(Records for the exercise begins)
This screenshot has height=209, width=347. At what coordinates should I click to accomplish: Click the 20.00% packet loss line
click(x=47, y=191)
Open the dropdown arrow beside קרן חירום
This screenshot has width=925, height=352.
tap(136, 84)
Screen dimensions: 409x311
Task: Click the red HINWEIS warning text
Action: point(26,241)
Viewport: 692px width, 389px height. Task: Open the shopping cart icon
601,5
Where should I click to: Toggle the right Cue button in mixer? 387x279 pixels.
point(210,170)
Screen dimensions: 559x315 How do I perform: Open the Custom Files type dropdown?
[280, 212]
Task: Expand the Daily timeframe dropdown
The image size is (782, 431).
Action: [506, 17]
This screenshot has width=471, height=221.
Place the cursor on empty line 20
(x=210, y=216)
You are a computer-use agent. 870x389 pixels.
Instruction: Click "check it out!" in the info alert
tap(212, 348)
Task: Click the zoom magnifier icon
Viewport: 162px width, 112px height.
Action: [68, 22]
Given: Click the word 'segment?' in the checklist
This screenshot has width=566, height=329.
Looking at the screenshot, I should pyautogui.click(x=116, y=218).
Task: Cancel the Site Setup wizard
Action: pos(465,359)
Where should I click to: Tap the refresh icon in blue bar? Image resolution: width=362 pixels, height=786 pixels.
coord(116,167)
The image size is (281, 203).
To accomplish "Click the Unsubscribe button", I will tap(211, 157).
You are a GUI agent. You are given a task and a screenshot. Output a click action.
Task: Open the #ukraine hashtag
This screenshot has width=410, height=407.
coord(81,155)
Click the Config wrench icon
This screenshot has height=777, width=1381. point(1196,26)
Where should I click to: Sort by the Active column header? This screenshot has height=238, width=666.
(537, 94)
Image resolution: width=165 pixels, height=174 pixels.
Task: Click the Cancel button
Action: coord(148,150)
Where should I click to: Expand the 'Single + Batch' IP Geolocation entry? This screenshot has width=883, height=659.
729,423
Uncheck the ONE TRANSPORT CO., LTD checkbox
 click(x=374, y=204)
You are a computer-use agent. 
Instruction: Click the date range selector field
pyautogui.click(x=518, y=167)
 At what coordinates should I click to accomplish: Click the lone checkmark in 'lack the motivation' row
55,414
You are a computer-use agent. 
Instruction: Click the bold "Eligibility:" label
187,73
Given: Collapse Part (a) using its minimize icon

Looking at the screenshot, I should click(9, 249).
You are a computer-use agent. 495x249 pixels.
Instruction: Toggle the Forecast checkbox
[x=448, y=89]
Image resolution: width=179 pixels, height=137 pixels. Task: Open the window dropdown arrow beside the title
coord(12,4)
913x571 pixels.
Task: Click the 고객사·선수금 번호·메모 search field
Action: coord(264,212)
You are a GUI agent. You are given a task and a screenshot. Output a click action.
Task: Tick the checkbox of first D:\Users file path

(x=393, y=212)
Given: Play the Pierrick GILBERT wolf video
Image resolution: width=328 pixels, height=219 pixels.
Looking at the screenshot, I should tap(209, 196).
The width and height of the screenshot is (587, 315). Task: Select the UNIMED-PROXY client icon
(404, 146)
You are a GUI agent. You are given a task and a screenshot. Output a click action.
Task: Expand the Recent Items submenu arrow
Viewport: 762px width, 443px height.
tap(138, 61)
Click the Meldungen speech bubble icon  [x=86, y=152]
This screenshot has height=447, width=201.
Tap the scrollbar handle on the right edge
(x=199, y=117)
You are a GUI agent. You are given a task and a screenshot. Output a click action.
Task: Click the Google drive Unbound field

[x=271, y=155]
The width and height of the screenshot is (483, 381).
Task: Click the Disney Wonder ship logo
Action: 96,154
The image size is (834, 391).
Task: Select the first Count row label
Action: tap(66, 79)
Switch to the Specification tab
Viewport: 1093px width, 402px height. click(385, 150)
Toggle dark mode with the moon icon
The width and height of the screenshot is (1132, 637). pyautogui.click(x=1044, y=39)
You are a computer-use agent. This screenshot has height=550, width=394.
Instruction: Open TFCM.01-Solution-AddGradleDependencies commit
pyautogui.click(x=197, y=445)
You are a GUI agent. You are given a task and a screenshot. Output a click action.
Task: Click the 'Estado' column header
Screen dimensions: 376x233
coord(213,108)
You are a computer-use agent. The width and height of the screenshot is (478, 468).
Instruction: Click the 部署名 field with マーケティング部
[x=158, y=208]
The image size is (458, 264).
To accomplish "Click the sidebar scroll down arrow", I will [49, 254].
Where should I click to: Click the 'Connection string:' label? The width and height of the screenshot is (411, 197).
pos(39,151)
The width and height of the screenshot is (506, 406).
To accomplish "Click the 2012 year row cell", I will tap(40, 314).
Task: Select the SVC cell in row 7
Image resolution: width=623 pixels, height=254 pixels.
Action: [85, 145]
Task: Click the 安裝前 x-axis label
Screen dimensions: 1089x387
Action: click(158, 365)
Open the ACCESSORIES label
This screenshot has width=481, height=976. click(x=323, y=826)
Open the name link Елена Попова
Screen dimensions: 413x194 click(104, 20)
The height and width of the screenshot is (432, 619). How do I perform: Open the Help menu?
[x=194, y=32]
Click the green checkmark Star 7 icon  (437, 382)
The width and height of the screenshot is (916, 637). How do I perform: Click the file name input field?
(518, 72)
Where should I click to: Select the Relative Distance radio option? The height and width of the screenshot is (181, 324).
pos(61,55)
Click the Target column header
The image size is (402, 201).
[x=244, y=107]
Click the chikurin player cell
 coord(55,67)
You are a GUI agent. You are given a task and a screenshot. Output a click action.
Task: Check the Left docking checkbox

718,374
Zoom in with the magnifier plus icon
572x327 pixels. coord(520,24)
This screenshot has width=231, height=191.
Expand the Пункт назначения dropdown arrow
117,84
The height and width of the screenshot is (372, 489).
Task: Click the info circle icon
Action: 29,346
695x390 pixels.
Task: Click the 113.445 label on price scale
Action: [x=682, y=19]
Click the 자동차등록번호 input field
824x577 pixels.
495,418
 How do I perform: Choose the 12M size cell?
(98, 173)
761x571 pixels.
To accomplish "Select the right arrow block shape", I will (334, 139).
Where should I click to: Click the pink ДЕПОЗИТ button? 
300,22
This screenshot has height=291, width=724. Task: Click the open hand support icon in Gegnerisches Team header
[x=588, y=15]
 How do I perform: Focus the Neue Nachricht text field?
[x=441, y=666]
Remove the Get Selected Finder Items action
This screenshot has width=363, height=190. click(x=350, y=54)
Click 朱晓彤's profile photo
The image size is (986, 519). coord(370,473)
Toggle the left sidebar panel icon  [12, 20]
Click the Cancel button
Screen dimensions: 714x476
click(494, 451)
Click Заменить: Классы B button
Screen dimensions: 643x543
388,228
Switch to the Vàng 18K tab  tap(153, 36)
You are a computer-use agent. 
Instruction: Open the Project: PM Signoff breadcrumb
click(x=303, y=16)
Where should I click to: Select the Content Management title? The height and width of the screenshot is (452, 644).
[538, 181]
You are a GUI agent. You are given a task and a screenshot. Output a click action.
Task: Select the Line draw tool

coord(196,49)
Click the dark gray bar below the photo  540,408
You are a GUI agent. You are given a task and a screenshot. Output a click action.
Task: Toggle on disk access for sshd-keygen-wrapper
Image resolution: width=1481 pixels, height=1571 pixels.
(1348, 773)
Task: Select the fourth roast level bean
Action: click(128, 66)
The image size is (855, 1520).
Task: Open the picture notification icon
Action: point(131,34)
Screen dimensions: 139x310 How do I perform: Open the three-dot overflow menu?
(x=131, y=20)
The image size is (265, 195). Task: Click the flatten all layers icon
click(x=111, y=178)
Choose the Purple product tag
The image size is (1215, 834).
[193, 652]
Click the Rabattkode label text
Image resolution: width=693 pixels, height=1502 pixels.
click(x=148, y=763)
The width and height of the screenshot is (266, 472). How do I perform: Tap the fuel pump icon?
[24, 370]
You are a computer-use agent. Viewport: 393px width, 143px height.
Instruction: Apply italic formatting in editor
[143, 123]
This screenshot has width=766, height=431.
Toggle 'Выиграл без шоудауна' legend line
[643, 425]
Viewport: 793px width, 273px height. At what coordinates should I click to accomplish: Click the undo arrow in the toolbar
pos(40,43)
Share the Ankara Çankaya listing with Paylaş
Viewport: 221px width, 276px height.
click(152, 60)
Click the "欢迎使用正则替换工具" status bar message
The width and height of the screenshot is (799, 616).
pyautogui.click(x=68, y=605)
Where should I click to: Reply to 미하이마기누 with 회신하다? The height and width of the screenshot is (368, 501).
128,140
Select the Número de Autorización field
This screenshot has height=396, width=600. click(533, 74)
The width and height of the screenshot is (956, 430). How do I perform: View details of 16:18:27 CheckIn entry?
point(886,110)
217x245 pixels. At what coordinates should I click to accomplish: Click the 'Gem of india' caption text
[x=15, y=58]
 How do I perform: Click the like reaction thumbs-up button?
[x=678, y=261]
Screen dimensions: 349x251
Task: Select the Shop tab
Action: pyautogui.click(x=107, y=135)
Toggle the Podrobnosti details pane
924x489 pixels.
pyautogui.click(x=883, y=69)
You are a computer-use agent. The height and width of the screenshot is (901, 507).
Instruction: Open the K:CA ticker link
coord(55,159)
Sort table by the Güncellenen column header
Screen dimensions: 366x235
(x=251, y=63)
(Records for the exercise ends)
If a line in the data holds the string "will", copy that line.

_Response for this exercise_
To accomplish "Click the Unsubscribe button", I will tap(211, 157).
To accomplish "Click the sidebar scroll down arrow", I will [49, 254].
To accomplish "Click the 2012 year row cell", I will tap(40, 314).
To accomplish "Select the right arrow block shape", I will (334, 139).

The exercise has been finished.